Jim McElwain learned plenty from Nick Saban in his time as offensive coordinator at Alabama. One of the most obvious things he picked up is verbal evasiveness.
As usual, the head coach of the Florida Gators didn’t say much of note about his team at SEC Media Days. He loves to do his Coach Mac routine where he uses his folksy charm to tell stories of Montana or explain why he doesn’t wear socks. When it comes to the squad on the field, getting specific information out of him is like pulling teeth.
Here is a page from the Gainesville Sun with three short videos of McElwain talking about Malik Zaire and the quarterbacks in general. Try finding anything of value in those clips. It’s almost all generic compliments about the new quarterback or a very coachspeak-y statement about how he doesn’t want any players to be satisfied with being a backup.
The only thing he divulged is that he is, for the first time in Gainesville, happy with his quarterback unit. “We’ve got talent,” McElwain explained. “We’ve got guys who are going to be able to compete against each other.”
It sounds like something notable right up until you think about his past two seasons. It was painfully obvious in 2015 that Florida had nothing at quarterback that was going to work in McElwain’s offense behind Will Grier. Last year, it never appeared that Luke Del Rio was in danger of losing his starting role except to injury. McElwain was so down on Austin Appleby as a second option that he played an obviously hurt Del Rio in the road game at Arkansas. He has since said he realizes he shouldn’t have played the very limited Del Rio.
So what McElwain said on Tuesday basically is that, for the first time, he has more than one quarterback he would feel comfortable in starting. Is that news? Redshirt freshman Feleipe Franks put in a good spring game performance. It came after other praise the former 4-star recruit received from the coaches. The fact that Florida has more than one starting-caliber quarterback was already obvious to anyone on the outside who is paying attention. Adding a former Notre Dame starter in Zaire only cemented it, but again, that wasn’t new in Hoover. McElwain’s comment about the room didn’t add anything.
One of the biggest outstanding issues for the team is star receiver Antonio Callaway’s status for the opener against Michigan. He was cited for marijuana possession this offseason while riding in a car driven by a 40-year-old who also was cited for the same in the same incident. It’s not his first time showing bad judgment, as he was a part of a Title IX investigation last summer and used being high on marijuana as a defense against sexual assault allegations.
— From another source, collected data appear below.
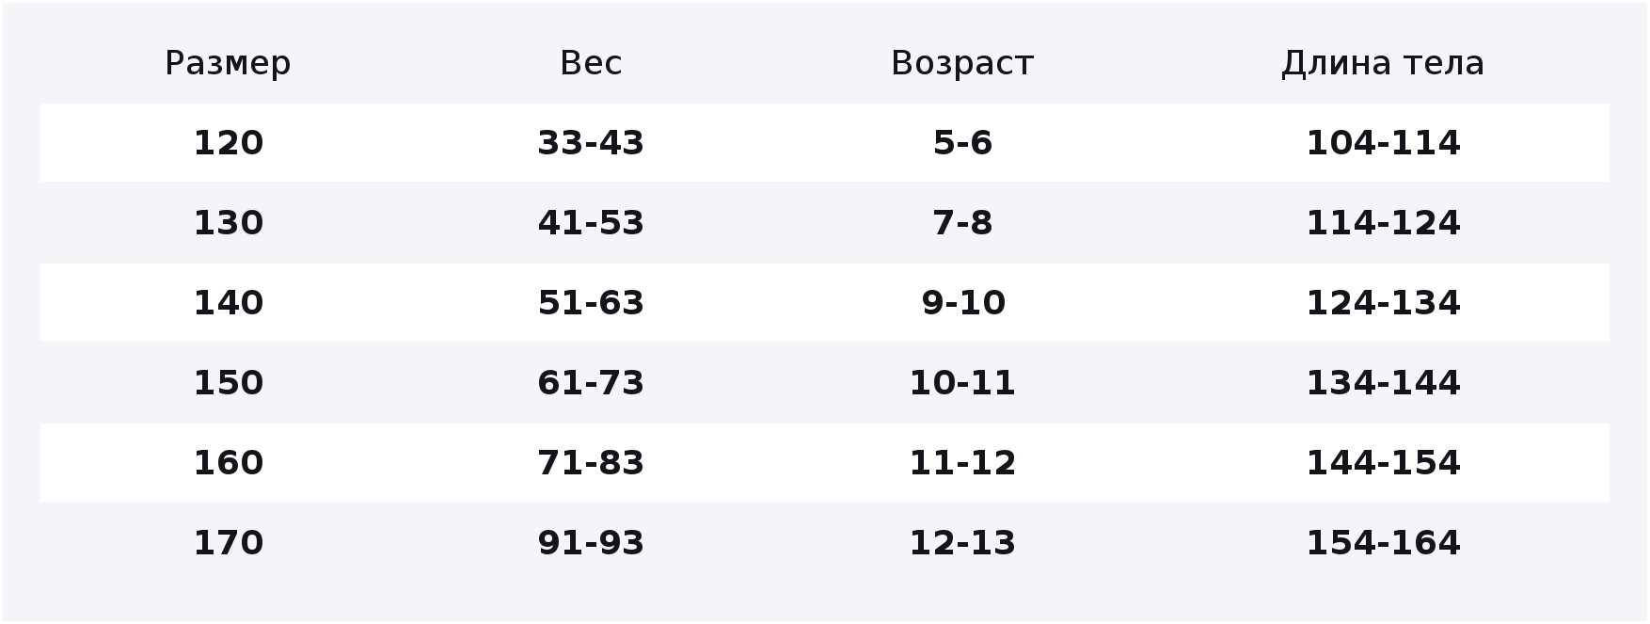Click weight value 33-43
Screen dimensions: 1650x624
point(591,143)
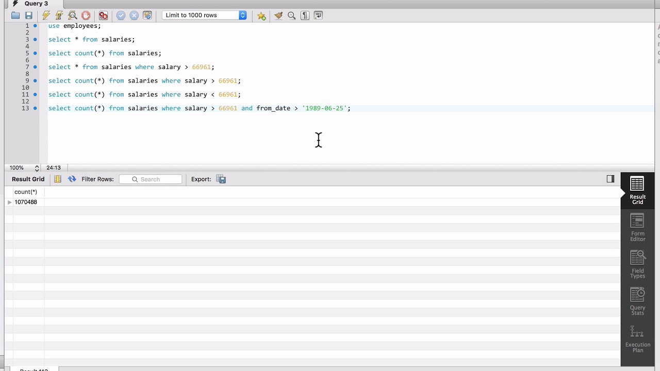This screenshot has width=660, height=371.
Task: Export recordset to external file icon
Action: pyautogui.click(x=221, y=179)
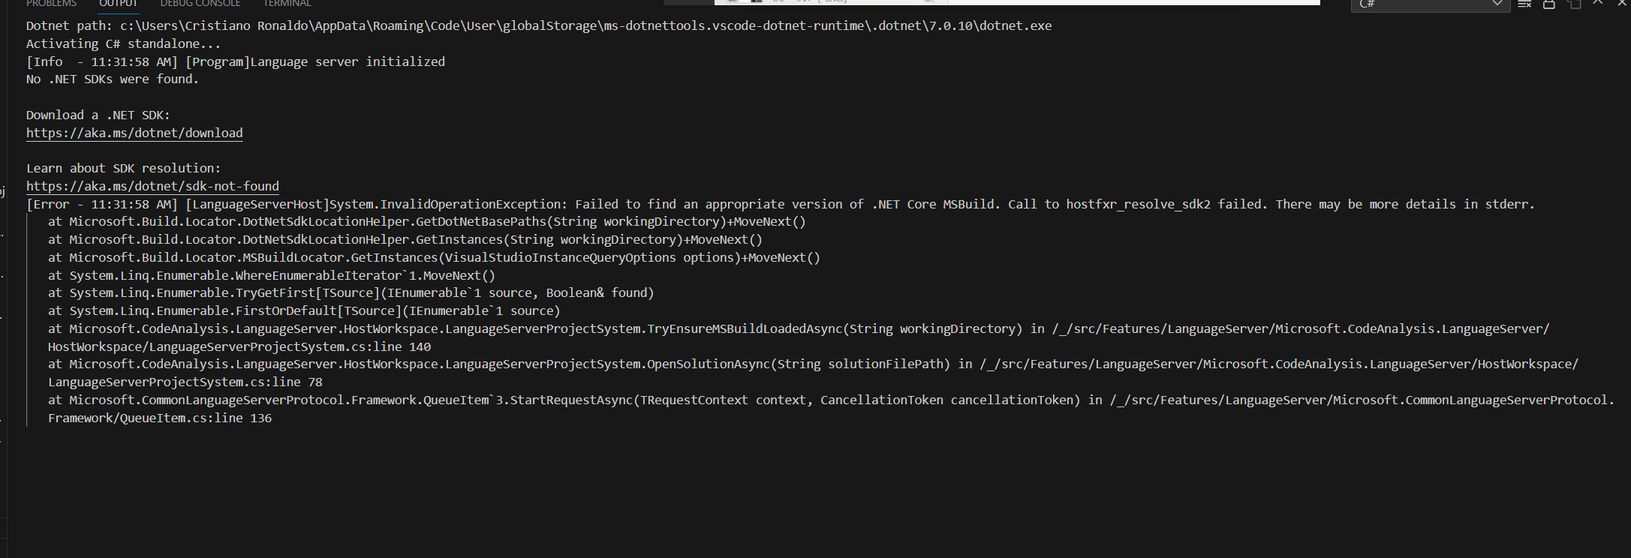Open the output log in editor
This screenshot has width=1631, height=558.
(1574, 4)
Here is what McElwain had to say when asked about Callaway and the first game: “You know, and he’s going through some things right now, and obviously he’s been handling it well. We’ll continue to see how that goes.” After those two content-free sentences, he went on to effusively praise Callaway. He compared his receiver to others he has coached on the college level, Deion Branch and Julio Jones. McElwain said nothing and then pivoted to answer a different question he’d rather have been asked. He’s a pro at that.
As far as real news goes, there were only two bits of information and possibly a third. First, 2017 signee James Robinson, a 4-star receiver and a major part of the class, is being held up from joining the team by the NCAA Eligibility Center. Second, the official Gators football roster is wrong and true freshman Tedarrell Slaton is playing as a reserve on the defensive line, not offensive line.
The third bit is that McElwain pronounced the offensive line as “the strength of the team.” It’s an upgrade from spring practice when he thought the line could be “a true strength.” He likes the O-line a bit more now than two months ago. I’m not sure that counts as news in absolute terms, but relative to how McElwain talks about anything else, it qualifies.
Ultimately, it makes sense for him to be evasive. Not giving specifics on Callaway means Michigan must prepare for him even if the receiver is suspended. Not tipping his hand on the quarterback competition makes sense considering neither Del Rio nor Zaire has practiced for Florida yet this year. He probably doesn’t honestly know yet who will start. Naming any of them the leader might affect the player’s intensity of preparation, so better just not to say.
It’s remarkable how much McElwain has had to reform Florida football. He had four scholarship offensive linemen when he arrived; now it’s a position of strength. He had two second-year players at quarterback when he came in; he now has four players — Franks, Zaire, Del Rio and Kyle Trask — competing for the starting role. He got the school to commit to improving facilities that had been lagging; he made a reference Tuesday to the prior lack of upgrades, according to CBS Sports’ Dennis Dodd.
Part of McElwain’s overhaul of the Florida program has been to lock down the flow of information out of it. Tuesday at SEC Media Days was just another example of that change.